What Is AppLocker?
Updated: June 27, 2012
Applies To: Windows 7, Windows 8.1, Windows Server 2008 R2, Windows Server 2012 R2, Windows Server 2012, Windows 8
This topic for the IT professional describes what AppLocker is and how its features differ from Software Restriction Policies.
AppLocker was introduced in Windows Server 2008 R2 and Windows 7 that advances the application control features and functionality of Software Restriction Policies. AppLocker contains new capabilities and extensions that allow you to create rules to allow or deny applications from running based on unique identities of files and to specify which users or groups can run those applications.
Using AppLocker, you can:
Control the following types of applications: executable files (.exe and .com), scripts (.js, .ps1, .vbs, .cmd, and .bat), Windows Installer files (.mst, .msi and .msp), and DLL files (.dll and .ocx), and packaged apps and packaged app installers (appx).
Define rules based on file attributes derived from the digital signature, including the publisher, product name, file name, and file version. For example, you can create rules based on the publisher attribute that is persistent through updates, or you can create rules for a specific version of a file.
Assign a rule to a security group or an individual user.
Create exceptions to rules. For example, you can create a rule that allows all Windows processes to run except Registry Editor (Regedit.exe).
Use audit-only mode to deploy the policy and understand its impact before enforcing it.
Import and export rules. The import and export affects the entire policy. For example, if you export a policy, all of the rules from all of the rule collections are exported, including the enforcement settings for the rule collections. If you import a policy, all criteria in the existing policy are overwritten.
Streamline creating and managing AppLocker rules by using Windows PowerShell cmdlets.
AppLocker helps reduce administrative overhead and helps reduce the organization's cost of managing computing resources by decreasing the number of help desk calls that result from users running unapproved applications.
For information about the application control scenarios that AppLocker addresses, see AppLocker Policy Use Scenarios.
The following table compares AppLocker to Software Restriction Policies.

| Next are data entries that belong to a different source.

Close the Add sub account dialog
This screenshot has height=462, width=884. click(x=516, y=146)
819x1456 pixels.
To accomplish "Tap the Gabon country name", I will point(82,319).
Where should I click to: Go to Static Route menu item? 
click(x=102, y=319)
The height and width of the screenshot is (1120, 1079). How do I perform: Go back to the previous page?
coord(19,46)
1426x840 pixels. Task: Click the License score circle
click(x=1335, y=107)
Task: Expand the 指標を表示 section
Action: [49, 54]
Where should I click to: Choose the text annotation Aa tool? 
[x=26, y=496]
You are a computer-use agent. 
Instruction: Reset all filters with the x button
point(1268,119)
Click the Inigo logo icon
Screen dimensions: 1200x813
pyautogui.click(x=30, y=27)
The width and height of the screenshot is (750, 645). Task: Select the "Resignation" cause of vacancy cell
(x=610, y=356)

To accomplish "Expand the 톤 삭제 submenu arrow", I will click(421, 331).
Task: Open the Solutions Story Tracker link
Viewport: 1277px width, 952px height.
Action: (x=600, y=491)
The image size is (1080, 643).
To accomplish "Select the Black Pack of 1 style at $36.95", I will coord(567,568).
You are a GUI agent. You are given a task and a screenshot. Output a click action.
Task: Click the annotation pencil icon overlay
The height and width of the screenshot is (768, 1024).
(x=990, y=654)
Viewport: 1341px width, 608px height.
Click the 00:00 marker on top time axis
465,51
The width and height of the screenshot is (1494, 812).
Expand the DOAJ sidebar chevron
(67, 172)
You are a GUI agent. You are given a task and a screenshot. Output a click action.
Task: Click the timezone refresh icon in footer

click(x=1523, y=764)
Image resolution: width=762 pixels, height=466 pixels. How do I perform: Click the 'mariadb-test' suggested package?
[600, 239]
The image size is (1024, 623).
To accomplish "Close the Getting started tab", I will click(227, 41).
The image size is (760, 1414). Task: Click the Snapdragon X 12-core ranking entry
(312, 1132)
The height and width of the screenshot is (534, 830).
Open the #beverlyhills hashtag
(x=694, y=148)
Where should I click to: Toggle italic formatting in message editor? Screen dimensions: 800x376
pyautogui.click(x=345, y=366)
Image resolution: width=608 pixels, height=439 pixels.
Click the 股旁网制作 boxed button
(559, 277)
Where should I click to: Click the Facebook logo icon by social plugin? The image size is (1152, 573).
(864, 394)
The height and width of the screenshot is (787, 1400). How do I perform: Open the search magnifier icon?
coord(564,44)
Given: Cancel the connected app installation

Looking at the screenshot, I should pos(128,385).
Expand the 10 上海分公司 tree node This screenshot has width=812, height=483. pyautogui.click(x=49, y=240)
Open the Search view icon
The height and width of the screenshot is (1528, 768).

Software Restriction Policies
Specific user or group
Rule conditions provided
File hash, path, certificate, registry path, and Internet zone
File hash, path, and publisher
Rule types provided
Defined by the security levels:
Allow and deny
Default rule action
Wizard to create multiple rules at one time
Policy import or export
Windows PowerShell support
Custom error messages
Application control function differences
The following table compares the application control functions of Software Restriction Policies (SRP) and AppLocker.
Application control function
Operating system scope
SRP policies can be applied to all Windows operating systems beginning with Windows XP and Windows Server 2003.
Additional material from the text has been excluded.